About 750,000 new cases of liver cancer are diagnosed each year. The World Health Organization has predicted that by 2020 liver cancer will surpass lung as the No. 1 cancer worldwide.

ThermoDox is intended for liver cancer patients not eligible for resection surgery.

Tardugno was not ready to predict multiple billions in annual sales just yet and noted that all, of course, depends on positive data from its pivotal late stage trial.

Celsion said it could have initial data from its Phase III trial of 700 patients with primary liver cancer by the end of this year. Given the priority status bestowed upon ThermoDox by health regulators in the United States and elsewhere, Celsion could have its first drug on the market in relatively short order.

“There’s a chance if we execute perfectly here that we could be seeing an approval by the end of 2013,” Tardugno said. “The FDA is giving us every chance possible for rapid trial, rapid reading of the results and a filing strategy that will allow us to bring an NDA (new drug application) to the agency very quickly.”

The FDA and European regulators have agreed that a 33 percent improvement in the time it takes for the disease to worsen – progress-free survival (PFS)- is an approvable goal for Celsion’s therapy in liver cancer. The company will also provide overall survival data when it becomes available.

Once the Phase III data is released, Celsion will be looking for licensing deals with other companies to sell ThermoDox in Asia, Europe and emerging markets.

“There’s more than one multi-national company … that have initiated diligence” regarding potential licensing deals, Tardugno said.

“We believe we can be the best stewards for ThermoDox in the United States,” he said, but added that “positive data will inspire some very serious discussions about a license to the U.S. market.”

The company is also testing ThermoDox in breast cancer that has spread to a patient’s chest wall and in pancreatic cancer.

Celsion shares closed up 3.7 percent to $2.22 on Tuesday, after trading as high as $2.32.

TIGHT REIN ON CASH

When Tardugno become CEO five years ago, Celsion was a medical device company. He sold the device assets to Boston Scientific for about $40 million and used those funds to focus on new drug development.

The company has since sought to spend sparingly and efficiently. It is burning cash at a rate of about $5 million a quarter, which will allow it to complete the pivotal trial without raising more cash. It pays its contract manufacturer for ThermoDox according to production milestones, not time and materials, Tardugno said.

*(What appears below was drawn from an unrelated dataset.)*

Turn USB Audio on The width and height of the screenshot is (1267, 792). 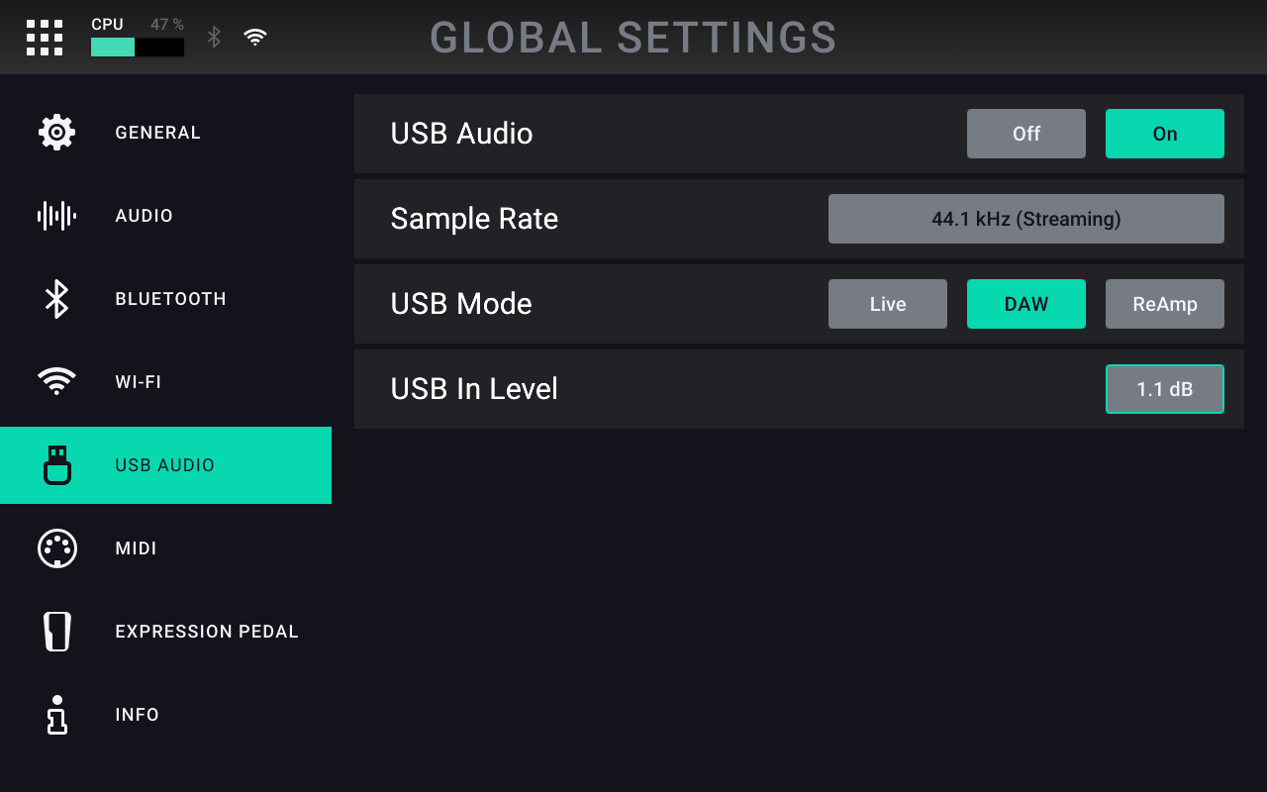[x=1164, y=134]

The company has also signed a supply agreement with China’s Zhenjian Hisun Pharmaceutical Co to manufacture ThermoDox for China, where liver cancer is especially prevalent due to high rates of hepatitis. That deal gives Celsion regulatory exclusivity in China, which Tardugno sees as stronger than the country’s patent protections.

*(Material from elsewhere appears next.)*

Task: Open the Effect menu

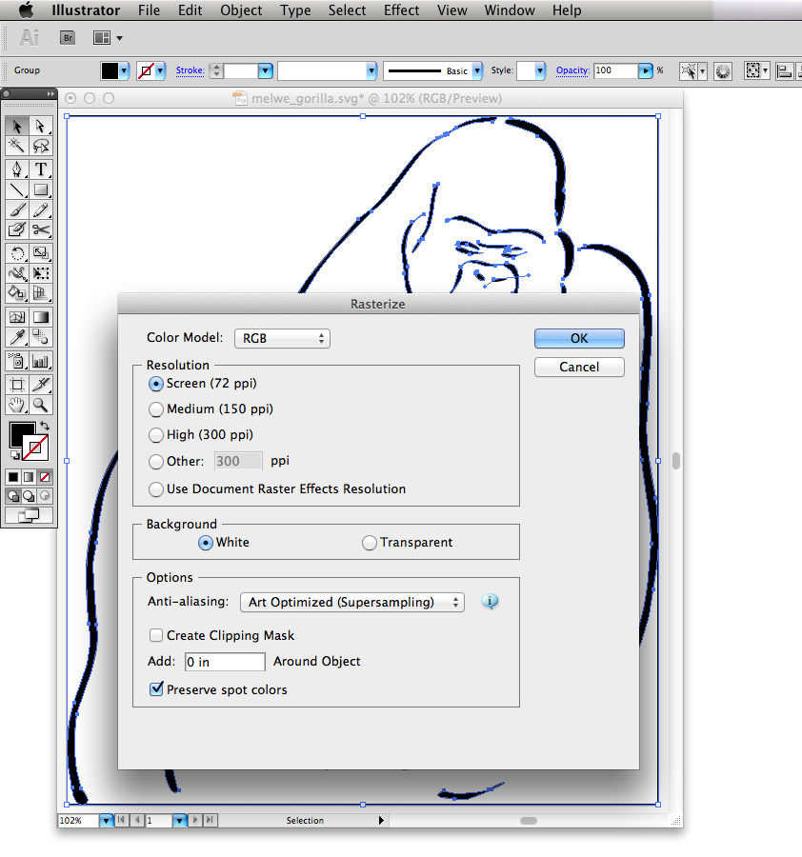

As government health plans and private insurers scrutinize the costs of new drugs more closely, ThermoDox could prove to be relatively cost effective as it uses a generic medicine and is administered just once on an outpatient basis, Tardugno said.

ThermoDox encapsulates doxorubicin in a liposome, a type of fat bubble or vessel, that naturally makes its way to the liver after being introduced intravenously. A low level of heat is then applied directly to the cancerous lesion using a process called radiofrequency ablation.

Current treatment for liver cancer that has not spread might use ablation alone on small tumors. Adding the doxorubicin allows treatment of larger tumors because it expands the treatment area.

Celsion believes its unique delivery method can help avoid some of the serious side effects associated with doxorubicin, including heart problems.

“You can deliver a drug directly to a tumor in concentrations that if you had otherwise delivered this concentration systemically you’d kill the patient,” Tardugno explained.